Sumándome a la propuesta de Molí y disculpándome por haber superado las 350 palabras, les dejo mi aporte juevero con mis mejores deseos para el nuevo año.
La patria es la infancia -dicen-
y por extensión, la gente y el lugar con quienes se forma nuestra identidad. En
mi caso, la locación de esa infancia se centra -en gran parte- en la casa de
mis abuelos, y entre los momentos más entrañables, sin duda se hallan las
primeras navidades que allí viví. Hacia aquella pequeña casa del centro
rosarino concurría mi familia dispuesta a compartir el momento más feliz del
año. Además de mis padres y hermano, tíos y primos se concentraban en torno a
la mesa familiar -que se sentía grande, pese a las restricciones del espacio- encabezada
por los dueños de casa. Mi abuelo aportaba la oficialidad del festejo. Mi
abuela, el espíritu festivo.
Sin considerar la pureza o el
origen de las tradiciones que allí se cultivaban –el ensamble de objetos y
costumbres era realmente variopinto- a mis ojos de niña que recién se abría a
la vida eran fundacionales. Una colección icónica de figuritas de cerámica
descascarada y plásticos chinescos entremezclados -sin que su valor simbólico y
variedad de escalas fueran determinantes- conformaban lo que llamábamos “el
pesebre”: una multitud de personajes rodeando a la Sagrada Familia escenificando
el evento que se celebraba.
A medida que el relato oficial se
nos fue detallando, los chicos nos preguntábamos qué demonios hacían una morsa
o un pingüino dentro de aquella extensa representación de Belén de los años
remotos y nuestra conclusión lógica era que -sin lugar a dudas- la universalidad
del acontecimiento se manifestaba con aquellas aparentes incongruencias
geográficas e históricas.
Aunque los importantes eran el
Niño, la Virgen, San José, la vaca, el burro y los Reyes Magos, también lo eran
las ovejas y los pastores junto a algunos ángeles, aportando la alegría terrena
y la sacralidad celestial. La cercanía del resto de los personajes dependía del
estado estético y de la pequeñez de su condición. Igual, si se encontraba
dentro de la caja en que se guardaban “las cosas del pesebre” a nadie se lo
excluía del conjunto. Aunque careciese de una pata o su fealdad fuese evidente
no se le cuestionaba la pertenencia, al fin de cuentas el amor incondicional era
el mensaje central de la Navidad y en todo debía manifestarse.

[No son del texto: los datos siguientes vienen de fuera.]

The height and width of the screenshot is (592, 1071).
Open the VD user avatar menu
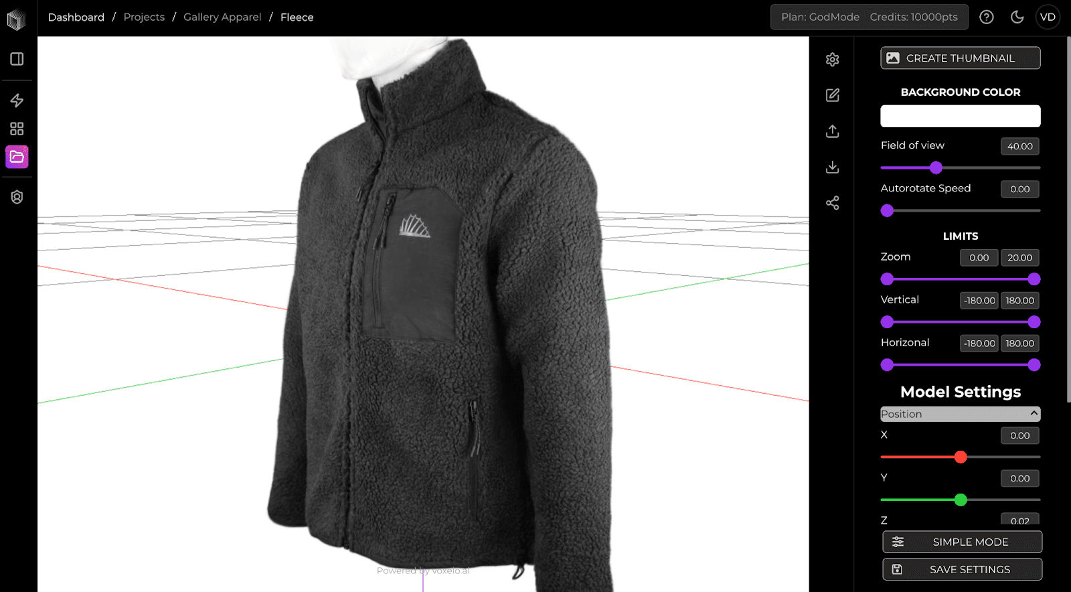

Más allá del Nacimiento -que
siempre se lucía en un lugar en que no entorpeciera el paso- lo que acaparaba
la centralidad del reducido comedor era el arbolito: de esquelético tronco
forrado con papel crepe y despeluchadas ramas, se alzaba totalmente decorado
sobrepasando mi estatura con magnífica dignidad. Los adornos –antiquísimos desde
mi perspectiva- lucían sus metalizados reflejos bajo las guirnaldas de
lucecitas parpadeantes que hipnotizaban nuestra ansiedad infantil, mientras aguardábamos
la llegada de un huidizo Papá Noel que jamás quiso mostrársenos en persona. Coronando
el pino, un puntiagudo adorno de cristal coloreado remarcaba la dignidad del
evento.
Todo aquello era, para mí, perfecto.
Y así lo conservo más allá de los cuestionamientos que pudieran haber nacido de
posteriores razonamientos. Creo que la Navidad, además de su significado
religioso, tiene el poder de eternizar la inocencia de quienes tuvimos la
suerte de sentirla de pequeños, anidando en el corazón de una infancia feliz.
Con el paso de los años y las inevitables pérdidas familiares, podemos caer en
la trampa de la tristeza y la añoranza, pero aquel sentimiento puro aguarda en
nuestros corazones queriendo renacer cada nueva Navidad para ser compartido. Hagamos
lo imposible para que no se nos apague nunca esa llama.